#### Supplied material:
- Opening Delimiter -

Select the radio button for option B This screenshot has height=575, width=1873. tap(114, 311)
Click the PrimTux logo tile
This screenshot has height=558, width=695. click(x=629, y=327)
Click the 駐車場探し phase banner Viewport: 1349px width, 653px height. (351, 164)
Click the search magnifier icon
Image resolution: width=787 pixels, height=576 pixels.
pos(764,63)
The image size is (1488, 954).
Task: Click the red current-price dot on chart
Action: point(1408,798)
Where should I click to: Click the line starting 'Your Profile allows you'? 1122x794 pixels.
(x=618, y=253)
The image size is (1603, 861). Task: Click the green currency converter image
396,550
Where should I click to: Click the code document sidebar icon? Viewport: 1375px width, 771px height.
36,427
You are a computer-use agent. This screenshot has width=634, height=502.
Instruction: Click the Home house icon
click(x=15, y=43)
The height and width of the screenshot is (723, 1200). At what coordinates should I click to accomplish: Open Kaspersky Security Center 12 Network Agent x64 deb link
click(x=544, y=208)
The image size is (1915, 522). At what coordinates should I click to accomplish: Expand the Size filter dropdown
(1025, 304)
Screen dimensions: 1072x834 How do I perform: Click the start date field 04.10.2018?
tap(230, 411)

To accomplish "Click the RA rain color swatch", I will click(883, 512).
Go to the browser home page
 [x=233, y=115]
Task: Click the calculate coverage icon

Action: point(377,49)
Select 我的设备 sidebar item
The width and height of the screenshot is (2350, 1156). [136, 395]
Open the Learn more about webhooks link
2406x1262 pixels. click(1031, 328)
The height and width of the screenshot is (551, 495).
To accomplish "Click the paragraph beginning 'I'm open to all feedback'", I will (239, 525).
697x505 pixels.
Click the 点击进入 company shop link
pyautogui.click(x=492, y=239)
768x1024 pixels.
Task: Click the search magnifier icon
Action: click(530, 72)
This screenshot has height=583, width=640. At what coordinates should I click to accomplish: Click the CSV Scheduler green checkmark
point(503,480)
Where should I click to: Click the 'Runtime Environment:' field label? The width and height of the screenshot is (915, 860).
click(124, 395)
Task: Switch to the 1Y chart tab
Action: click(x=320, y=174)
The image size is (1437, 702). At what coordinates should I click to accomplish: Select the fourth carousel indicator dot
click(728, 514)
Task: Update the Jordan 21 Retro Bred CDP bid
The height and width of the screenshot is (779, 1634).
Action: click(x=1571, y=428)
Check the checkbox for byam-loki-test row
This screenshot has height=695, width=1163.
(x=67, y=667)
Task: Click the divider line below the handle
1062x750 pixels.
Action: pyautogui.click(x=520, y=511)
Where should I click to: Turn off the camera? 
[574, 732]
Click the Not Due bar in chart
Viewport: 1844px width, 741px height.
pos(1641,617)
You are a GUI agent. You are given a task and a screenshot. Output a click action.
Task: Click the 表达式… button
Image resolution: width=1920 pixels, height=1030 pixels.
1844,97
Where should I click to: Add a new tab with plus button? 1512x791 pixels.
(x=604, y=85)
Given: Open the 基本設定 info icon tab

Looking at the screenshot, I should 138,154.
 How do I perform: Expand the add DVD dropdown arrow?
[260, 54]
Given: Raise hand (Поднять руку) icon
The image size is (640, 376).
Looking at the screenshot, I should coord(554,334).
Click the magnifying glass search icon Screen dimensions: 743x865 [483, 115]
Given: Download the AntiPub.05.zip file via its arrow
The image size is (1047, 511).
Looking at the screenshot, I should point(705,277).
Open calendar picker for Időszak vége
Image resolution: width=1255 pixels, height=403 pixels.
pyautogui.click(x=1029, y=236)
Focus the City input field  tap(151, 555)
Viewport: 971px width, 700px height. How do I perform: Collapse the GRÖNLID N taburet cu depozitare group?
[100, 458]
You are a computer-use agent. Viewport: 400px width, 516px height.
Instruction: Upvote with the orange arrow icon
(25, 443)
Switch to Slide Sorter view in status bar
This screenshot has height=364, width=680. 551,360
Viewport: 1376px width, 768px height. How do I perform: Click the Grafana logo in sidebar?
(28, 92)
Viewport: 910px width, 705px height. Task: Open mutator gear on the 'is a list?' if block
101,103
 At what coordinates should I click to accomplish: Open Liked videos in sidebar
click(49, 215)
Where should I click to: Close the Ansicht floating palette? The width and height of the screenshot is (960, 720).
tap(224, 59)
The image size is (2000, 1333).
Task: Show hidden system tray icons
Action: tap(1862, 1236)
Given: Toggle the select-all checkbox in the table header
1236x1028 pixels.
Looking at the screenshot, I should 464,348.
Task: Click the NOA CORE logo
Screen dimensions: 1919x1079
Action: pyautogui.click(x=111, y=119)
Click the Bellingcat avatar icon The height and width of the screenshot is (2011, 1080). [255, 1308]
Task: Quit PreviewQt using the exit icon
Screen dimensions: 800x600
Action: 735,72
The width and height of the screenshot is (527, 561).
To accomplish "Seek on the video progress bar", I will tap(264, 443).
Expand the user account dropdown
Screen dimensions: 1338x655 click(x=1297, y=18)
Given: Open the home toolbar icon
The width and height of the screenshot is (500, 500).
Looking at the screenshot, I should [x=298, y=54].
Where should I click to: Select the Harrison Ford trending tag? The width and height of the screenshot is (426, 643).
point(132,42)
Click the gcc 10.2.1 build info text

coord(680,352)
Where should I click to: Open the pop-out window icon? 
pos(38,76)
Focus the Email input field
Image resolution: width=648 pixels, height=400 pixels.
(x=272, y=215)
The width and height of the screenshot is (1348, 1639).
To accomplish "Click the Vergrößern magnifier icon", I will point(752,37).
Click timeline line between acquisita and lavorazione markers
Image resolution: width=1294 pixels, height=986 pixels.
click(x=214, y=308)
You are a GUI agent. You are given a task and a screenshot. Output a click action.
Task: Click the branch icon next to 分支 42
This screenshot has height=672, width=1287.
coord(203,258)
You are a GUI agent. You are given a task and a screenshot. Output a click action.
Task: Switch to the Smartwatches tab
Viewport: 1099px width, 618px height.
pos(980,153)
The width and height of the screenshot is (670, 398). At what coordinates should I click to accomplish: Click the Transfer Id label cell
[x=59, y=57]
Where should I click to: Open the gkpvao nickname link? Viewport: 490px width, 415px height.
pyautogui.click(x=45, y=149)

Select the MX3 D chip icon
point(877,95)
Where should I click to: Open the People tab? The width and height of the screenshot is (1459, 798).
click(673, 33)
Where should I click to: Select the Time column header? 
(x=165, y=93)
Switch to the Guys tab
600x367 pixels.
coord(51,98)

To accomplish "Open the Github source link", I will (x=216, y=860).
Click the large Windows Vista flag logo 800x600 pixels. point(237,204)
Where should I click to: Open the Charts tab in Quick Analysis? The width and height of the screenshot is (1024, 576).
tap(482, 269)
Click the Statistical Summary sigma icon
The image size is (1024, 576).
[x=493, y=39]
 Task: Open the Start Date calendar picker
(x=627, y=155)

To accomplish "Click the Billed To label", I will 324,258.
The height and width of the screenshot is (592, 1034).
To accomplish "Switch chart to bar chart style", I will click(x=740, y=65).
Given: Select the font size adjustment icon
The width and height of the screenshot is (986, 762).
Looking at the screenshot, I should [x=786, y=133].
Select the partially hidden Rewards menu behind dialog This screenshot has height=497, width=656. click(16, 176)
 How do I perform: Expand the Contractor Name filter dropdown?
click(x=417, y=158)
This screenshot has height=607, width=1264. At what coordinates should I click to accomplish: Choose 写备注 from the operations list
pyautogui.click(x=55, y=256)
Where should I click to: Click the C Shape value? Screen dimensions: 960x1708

- Closing Delimiter -

#### Exercise directions:
Each entry in the listing is to be copied exactly.

#### Written response:
Select the radio button for option B This screenshot has height=575, width=1873. tap(114, 311)
Click the PrimTux logo tile
This screenshot has height=558, width=695. click(x=629, y=327)
Click the 駐車場探し phase banner Viewport: 1349px width, 653px height. (351, 164)
Click the search magnifier icon
Image resolution: width=787 pixels, height=576 pixels.
pos(764,63)
The image size is (1488, 954).
Task: Click the red current-price dot on chart
Action: point(1408,798)
Where should I click to: Click the line starting 'Your Profile allows you'? 1122x794 pixels.
(x=618, y=253)
The image size is (1603, 861). Task: Click the green currency converter image
396,550
Where should I click to: Click the code document sidebar icon? Viewport: 1375px width, 771px height.
36,427
You are a computer-use agent. This screenshot has width=634, height=502.
Instruction: Click the Home house icon
click(x=15, y=43)
The height and width of the screenshot is (723, 1200). At what coordinates should I click to accomplish: Open Kaspersky Security Center 12 Network Agent x64 deb link
click(x=544, y=208)
The image size is (1915, 522). At what coordinates should I click to accomplish: Expand the Size filter dropdown
(1025, 304)
Screen dimensions: 1072x834 How do I perform: Click the start date field 04.10.2018?
tap(230, 411)

To accomplish "Click the RA rain color swatch", I will click(883, 512).
Go to the browser home page
 [x=233, y=115]
Task: Click the calculate coverage icon

Action: point(377,49)
Select 我的设备 sidebar item
The width and height of the screenshot is (2350, 1156). [136, 395]
Open the Learn more about webhooks link
2406x1262 pixels. click(1031, 328)
The height and width of the screenshot is (551, 495).
To accomplish "Click the paragraph beginning 'I'm open to all feedback'", I will (239, 525).
697x505 pixels.
Click the 点击进入 company shop link
pyautogui.click(x=492, y=239)
768x1024 pixels.
Task: Click the search magnifier icon
Action: click(530, 72)
This screenshot has height=583, width=640. At what coordinates should I click to accomplish: Click the CSV Scheduler green checkmark
point(503,480)
Where should I click to: Click the 'Runtime Environment:' field label? The width and height of the screenshot is (915, 860).
click(124, 395)
Task: Switch to the 1Y chart tab
Action: click(x=320, y=174)
The image size is (1437, 702). At what coordinates should I click to accomplish: Select the fourth carousel indicator dot
click(728, 514)
Task: Update the Jordan 21 Retro Bred CDP bid
The height and width of the screenshot is (779, 1634).
Action: click(x=1571, y=428)
Check the checkbox for byam-loki-test row
This screenshot has height=695, width=1163.
(x=67, y=667)
Task: Click the divider line below the handle
1062x750 pixels.
Action: pyautogui.click(x=520, y=511)
Where should I click to: Turn off the camera? 
[574, 732]
Click the Not Due bar in chart
Viewport: 1844px width, 741px height.
pos(1641,617)
You are a GUI agent. You are given a task and a screenshot. Output a click action.
Task: Click the 表达式… button
Image resolution: width=1920 pixels, height=1030 pixels.
1844,97
Where should I click to: Add a new tab with plus button? 1512x791 pixels.
(x=604, y=85)
Given: Open the 基本設定 info icon tab

Looking at the screenshot, I should 138,154.
 How do I perform: Expand the add DVD dropdown arrow?
[260, 54]
Given: Raise hand (Поднять руку) icon
The image size is (640, 376).
Looking at the screenshot, I should coord(554,334).
Click the magnifying glass search icon Screen dimensions: 743x865 [483, 115]
Given: Download the AntiPub.05.zip file via its arrow
The image size is (1047, 511).
Looking at the screenshot, I should point(705,277).
Open calendar picker for Időszak vége
Image resolution: width=1255 pixels, height=403 pixels.
pyautogui.click(x=1029, y=236)
Focus the City input field  tap(151, 555)
Viewport: 971px width, 700px height. How do I perform: Collapse the GRÖNLID N taburet cu depozitare group?
[100, 458]
You are a computer-use agent. Viewport: 400px width, 516px height.
Instruction: Upvote with the orange arrow icon
(25, 443)
Switch to Slide Sorter view in status bar
This screenshot has height=364, width=680. 551,360
Viewport: 1376px width, 768px height. How do I perform: Click the Grafana logo in sidebar?
(28, 92)
Viewport: 910px width, 705px height. Task: Open mutator gear on the 'is a list?' if block
101,103
 At what coordinates should I click to accomplish: Open Liked videos in sidebar
click(49, 215)
Where should I click to: Close the Ansicht floating palette? The width and height of the screenshot is (960, 720).
tap(224, 59)
The image size is (2000, 1333).
Task: Show hidden system tray icons
Action: tap(1862, 1236)
Given: Toggle the select-all checkbox in the table header
1236x1028 pixels.
Looking at the screenshot, I should 464,348.
Task: Click the NOA CORE logo
Screen dimensions: 1919x1079
Action: pyautogui.click(x=111, y=119)
Click the Bellingcat avatar icon The height and width of the screenshot is (2011, 1080). [255, 1308]
Task: Quit PreviewQt using the exit icon
Screen dimensions: 800x600
Action: 735,72
The width and height of the screenshot is (527, 561).
To accomplish "Seek on the video progress bar", I will tap(264, 443).
Expand the user account dropdown
Screen dimensions: 1338x655 click(x=1297, y=18)
Given: Open the home toolbar icon
The width and height of the screenshot is (500, 500).
Looking at the screenshot, I should [x=298, y=54].
Where should I click to: Select the Harrison Ford trending tag? The width and height of the screenshot is (426, 643).
point(132,42)
Click the gcc 10.2.1 build info text

coord(680,352)
Where should I click to: Open the pop-out window icon? 
pos(38,76)
Focus the Email input field
Image resolution: width=648 pixels, height=400 pixels.
(x=272, y=215)
The width and height of the screenshot is (1348, 1639).
To accomplish "Click the Vergrößern magnifier icon", I will point(752,37).
Click timeline line between acquisita and lavorazione markers
Image resolution: width=1294 pixels, height=986 pixels.
click(x=214, y=308)
You are a GUI agent. You are given a task and a screenshot. Output a click action.
Task: Click the branch icon next to 分支 42
This screenshot has height=672, width=1287.
coord(203,258)
You are a GUI agent. You are given a task and a screenshot. Output a click action.
Task: Switch to the Smartwatches tab
Viewport: 1099px width, 618px height.
pos(980,153)
The width and height of the screenshot is (670, 398). At what coordinates should I click to accomplish: Click the Transfer Id label cell
[x=59, y=57]
Where should I click to: Open the gkpvao nickname link? Viewport: 490px width, 415px height.
pyautogui.click(x=45, y=149)

Select the MX3 D chip icon
point(877,95)
Where should I click to: Open the People tab? The width and height of the screenshot is (1459, 798).
click(673, 33)
Where should I click to: Select the Time column header? 
(x=165, y=93)
Switch to the Guys tab
600x367 pixels.
coord(51,98)

To accomplish "Open the Github source link", I will (x=216, y=860).
Click the large Windows Vista flag logo 800x600 pixels. point(237,204)
Where should I click to: Open the Charts tab in Quick Analysis? The width and height of the screenshot is (1024, 576).
tap(482, 269)
Click the Statistical Summary sigma icon
The image size is (1024, 576).
[x=493, y=39]
 Task: Open the Start Date calendar picker
(x=627, y=155)

To accomplish "Click the Billed To label", I will 324,258.
The height and width of the screenshot is (592, 1034).
To accomplish "Switch chart to bar chart style", I will click(x=740, y=65).
Given: Select the font size adjustment icon
The width and height of the screenshot is (986, 762).
Looking at the screenshot, I should [x=786, y=133].
Select the partially hidden Rewards menu behind dialog This screenshot has height=497, width=656. click(16, 176)
 How do I perform: Expand the Contractor Name filter dropdown?
click(x=417, y=158)
This screenshot has height=607, width=1264. At what coordinates should I click to accomplish: Choose 写备注 from the operations list
pyautogui.click(x=55, y=256)
Where should I click to: Click the C Shape value? Screen dimensions: 960x1708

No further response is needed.